Lee Tae-il (Hangul: 이태일, born September 24, 1990), better known by the mononym Taeil (Hangul: 태일), is a South Korean singer, signed under Seven Seasons. He is the main vocalist of Block B and is part of the T2u sub-unit with U-Kwon.

Biography
Lee Tae-il was born in Seoul, South Korea, where he lived with his parents, elder sister and younger brother. He graduated from Global Cyber University and previously attended Kim Myung-ki's Vocal Academy. Prior to joining Block B, he was a contestant on MBC's Star Audition 1.

Career
In addition to his work with Block B, Taeil performed two solo concerts in Tokyo, Japan, on January 13, 2017. He also did a seven-show, six-city tour of Japan from August 26 to September 7, 2017, along with fellow Block B member U-Kwon as the special unit T2u.

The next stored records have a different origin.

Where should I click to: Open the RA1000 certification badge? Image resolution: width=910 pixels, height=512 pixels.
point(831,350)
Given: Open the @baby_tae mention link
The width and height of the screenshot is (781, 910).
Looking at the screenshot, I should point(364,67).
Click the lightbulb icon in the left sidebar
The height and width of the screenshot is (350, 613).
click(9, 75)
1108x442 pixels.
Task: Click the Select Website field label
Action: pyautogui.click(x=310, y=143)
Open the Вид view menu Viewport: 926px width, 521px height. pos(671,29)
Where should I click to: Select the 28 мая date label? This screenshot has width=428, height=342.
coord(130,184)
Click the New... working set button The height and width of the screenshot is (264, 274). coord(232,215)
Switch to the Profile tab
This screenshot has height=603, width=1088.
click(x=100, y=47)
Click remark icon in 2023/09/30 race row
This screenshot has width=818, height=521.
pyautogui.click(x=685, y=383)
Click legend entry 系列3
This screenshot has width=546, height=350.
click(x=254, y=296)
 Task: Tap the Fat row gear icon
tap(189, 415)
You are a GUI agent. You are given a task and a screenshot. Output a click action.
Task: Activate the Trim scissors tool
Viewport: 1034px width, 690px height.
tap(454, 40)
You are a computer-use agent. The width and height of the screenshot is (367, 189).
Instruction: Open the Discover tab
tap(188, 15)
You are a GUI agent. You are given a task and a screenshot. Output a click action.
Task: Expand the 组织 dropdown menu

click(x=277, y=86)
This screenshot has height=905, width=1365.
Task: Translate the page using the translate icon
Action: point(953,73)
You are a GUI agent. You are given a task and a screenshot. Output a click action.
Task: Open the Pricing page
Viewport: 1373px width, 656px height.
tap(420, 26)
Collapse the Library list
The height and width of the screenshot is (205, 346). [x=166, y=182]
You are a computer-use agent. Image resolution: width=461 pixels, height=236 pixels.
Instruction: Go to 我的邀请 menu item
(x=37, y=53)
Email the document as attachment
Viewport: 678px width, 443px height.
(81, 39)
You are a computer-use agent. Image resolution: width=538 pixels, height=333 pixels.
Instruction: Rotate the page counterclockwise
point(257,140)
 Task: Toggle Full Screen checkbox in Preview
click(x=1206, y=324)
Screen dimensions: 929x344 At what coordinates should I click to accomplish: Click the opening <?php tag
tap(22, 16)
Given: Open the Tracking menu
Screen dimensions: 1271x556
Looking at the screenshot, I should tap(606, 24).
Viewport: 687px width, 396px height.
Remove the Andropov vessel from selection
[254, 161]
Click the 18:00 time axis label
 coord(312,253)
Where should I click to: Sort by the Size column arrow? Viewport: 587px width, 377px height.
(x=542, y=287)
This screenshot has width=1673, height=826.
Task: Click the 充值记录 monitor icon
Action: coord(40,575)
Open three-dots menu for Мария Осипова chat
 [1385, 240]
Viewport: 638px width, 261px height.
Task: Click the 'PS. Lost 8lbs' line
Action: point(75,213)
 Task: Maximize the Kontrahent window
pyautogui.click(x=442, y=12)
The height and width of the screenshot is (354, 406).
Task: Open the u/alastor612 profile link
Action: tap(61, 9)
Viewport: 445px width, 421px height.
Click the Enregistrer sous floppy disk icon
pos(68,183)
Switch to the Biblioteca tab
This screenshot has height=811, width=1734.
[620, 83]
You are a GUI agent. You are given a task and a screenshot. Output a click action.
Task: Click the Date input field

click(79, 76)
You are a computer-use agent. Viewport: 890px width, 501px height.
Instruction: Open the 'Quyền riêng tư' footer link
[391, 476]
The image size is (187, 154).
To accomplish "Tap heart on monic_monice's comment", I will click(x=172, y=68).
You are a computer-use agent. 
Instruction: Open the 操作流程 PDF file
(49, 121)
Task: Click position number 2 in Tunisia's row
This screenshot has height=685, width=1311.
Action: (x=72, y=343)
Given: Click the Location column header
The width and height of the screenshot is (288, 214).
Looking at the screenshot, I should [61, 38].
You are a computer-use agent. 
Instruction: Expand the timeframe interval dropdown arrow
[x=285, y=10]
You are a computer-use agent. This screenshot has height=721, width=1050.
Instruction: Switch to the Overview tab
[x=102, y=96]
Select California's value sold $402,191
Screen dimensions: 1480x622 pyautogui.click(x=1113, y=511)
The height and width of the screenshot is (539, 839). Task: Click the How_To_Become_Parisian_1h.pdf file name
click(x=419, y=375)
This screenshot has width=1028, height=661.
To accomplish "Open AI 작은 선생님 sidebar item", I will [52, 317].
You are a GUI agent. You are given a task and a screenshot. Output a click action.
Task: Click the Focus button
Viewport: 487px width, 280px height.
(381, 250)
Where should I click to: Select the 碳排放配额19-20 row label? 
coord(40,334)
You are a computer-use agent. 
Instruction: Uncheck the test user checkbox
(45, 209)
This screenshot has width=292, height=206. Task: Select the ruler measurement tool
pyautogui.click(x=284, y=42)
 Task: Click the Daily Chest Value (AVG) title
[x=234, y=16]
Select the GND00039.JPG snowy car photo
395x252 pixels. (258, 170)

In March 2018, Taeil was named as a judge for the Blind Musician singing competition, which is sponsored by the Korea Music Copyright Association, the Federation of Korean Music Performers, and the Korean Entertainment Producers' Association.

Taeil's first solo concert in Korea was announced November 2018 and scheduled to take place on December 22 and 23 in Seoul's Olympic Park K-Art Hall. All tickets sold out almost immediately after going on sale November 28.

In April 2019, it was announced that Taeil and Park Kyung would hold two concerts in Seoul together on May 25 and 26.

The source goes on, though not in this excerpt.